• _Vorgegebener Text_:
2.2. Motoren der Bildungsexpansion: Chancengleichheit und Wettbewerbsfähigkeit
Indem er das Universitätswesen gegen die Strukturzwänge der Wirtschaft abzuschirmen versuchte und innere Freiheiten zuließ, trug der Sozialstaat der Nachkriegsepoche dem humboldtschen Ideal weitgehend Rechnung (vgl. Lessenich 2009b: 135). Die Wissenschaft gestaltete sich in Europa als eigenständiger Bereich, der sich entlang seiner eigentümlichen Pfade entwickeln konnte. Gleichzeitig war der immerwährende Kampf um Macht und Prestige dazu in der Lage, den Wissensfortschritt einseitig in bestimmte Bahnen zu lenken und an anderer Stelle zu blockieren und zu verlangsamen. Auf jahrelange Zurückhaltung in der Hochschulpolitik folgte dann jedoch das „böse Erwachen“ in den westlichen Industrienationen. Ausgehend vom „Sputnik-Schock“ von 1957 sah man erstmals die Notwendigkeit, aktiv in die wissenschaftliche Praxis einzugreifen.
Nachdem der Ostblock auf beeindruckende Weise seinen technologischen Vorsprung zur Schau gestellt hatte, attestierte die neu gegründete „Organisation für ökonomische Kooperation und Zusammenarbeit“ (OECD) insbesondere dem deutschen Bildungssystem einen dringenden Reformbedarf. Innerhalb der Landesgrenzen schürte vor allem Georg Pichts Warnung vor der „Deutschen Bildungskatastrophe“ (1964) die Ängste vor einer Deklassierung im internationalen Leistungswettbewerb. In seinem einschneidenden Werk mahnte der Pädagoge, dass es auf dem Weg in ein postindustrielles Deutschland noch zu wenige Akademiker gäbe, die der im hohen Maße spezialisierten und technisierten Arbeitswelt der Zukunft entgegentreten könnten. Der von ihm attestierte „Bildungsnotstand“ müsse damit unweigerlich einen wirtschaftlichen und sozialen Notstand zur Folge haben, falls nicht rechtzeitig mit entsprechenden Strukturreformen reagiert würde. Als „zentrale Schaltstelle des Bildungssystems“ sei hierfür der Hochschulzugang maßgeblich (Lutz 1979: 639).

• _Ziel_: Führen Sie den Text über die Bildungsexpansion nach dem Sputnik-Schock im Anschluss an dessen letzten Satz weiter.

• _Datenteil_:
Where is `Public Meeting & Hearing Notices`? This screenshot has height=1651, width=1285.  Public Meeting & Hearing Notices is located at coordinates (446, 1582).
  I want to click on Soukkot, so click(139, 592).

• _Ergebnis_:
Arbeitsmarkt und Hochschule wurden damit zum ersten Mal in eine direkte Zweck-Mittel-Beziehung zueinander gestellt. Die in dem Buch angestoßene Betrachtungsweise des Zusammenhangs von Bildungsprozessen mit der Qualifikation der Arbeitskraft und dem letzten Endes daraus resultierenden gesamtgesellschaftlichen und volkswirtschaftlichen Nutzen inspirierte sogar einen eigenständigen Forschungsbereich, der ab Mitte des 20. Jahrhunderts die Stoßrichtung der Bildungs- und Beschäftigungspolitik nicht nur in Deutschland vorgab (vgl. Würmseer 2010: 35). Die sogenannte „Bildungsökonomie“ errechnet den Nutzen von Investitionen anhand ihrer relativen Erfolgswahrscheinlichkeit, wobei der Wert einer Einrichtung von ihrer Fähigkeit abhängt, wirtschaftlich verwertbaren wissenschaftlichen Fortschritt und berufsfähiges „Humankapital“ zu erzeugen. Besonders die naturwissenschaftlichen Fächer rückten als zukünftiger Garant von Wachstum und Wettbewerbsfähigkeit ins Visier der Bildungsökonomen. Um eine stärkere Bildungsbeteiligung genau dort zu fördern, wo eine hohe Rendite erwartet werden kann, machte man sich zum Ziel, die entsprechenden Studiengänge für die Bürger attraktiver zu machen. „Nicht mehr der Lernende in der Wahrnehmung seiner persönlichen Entfaltungsmöglichkeiten war die zentrale Referenzgröße von Bildungsbemühungen, sondern die wirtschaftliche Verwertbarkeit der erworbenen Qualifikationen“. (Bauer et al. 2014: 11).
Während Georg Pichts Ausführungen vor allem auf die wirtschaftspolitische Notwendigkeit einer Reform abzielten, war es auf der anderen Seite Ralf Dahrendorf (1965), der die Aufmerksamkeit auf die sozialintegrative Komponente von Bildungsprozessen lenkte. Damit höhere Bildung und die damit verbundenen Privilegien nicht länger einer eingeschweißten Elite vorbehalten bleibt, forderte er überall im tertiären Bereich einen erleichterten Zugang. Die Idee der Demokratie als einer Gemeinschaft aufgeklärter, mitredender und mitbestimmender Bürger die Politik dazu auf, die bestehende „Bildungsarmut“ in ihrem Land zu bekämpfen (vgl. Hadjar & Becker 2006: 11). Ein breit angelegter Ausbau der Strukturen sei deshalb ein unumgänglicher Schritt beim Abbau von Bildungs- und Einkommensungleichheiten. Die Studentenbewegung, die sich nach dem Zusammenbruch des Dritten Reiches in Westdeutschland formiert hatte, griff die Ideen Dahrendorfs auf und protestierte ihrerseits gegen veraltete und elitäre Strukturen im akademischen Milieu.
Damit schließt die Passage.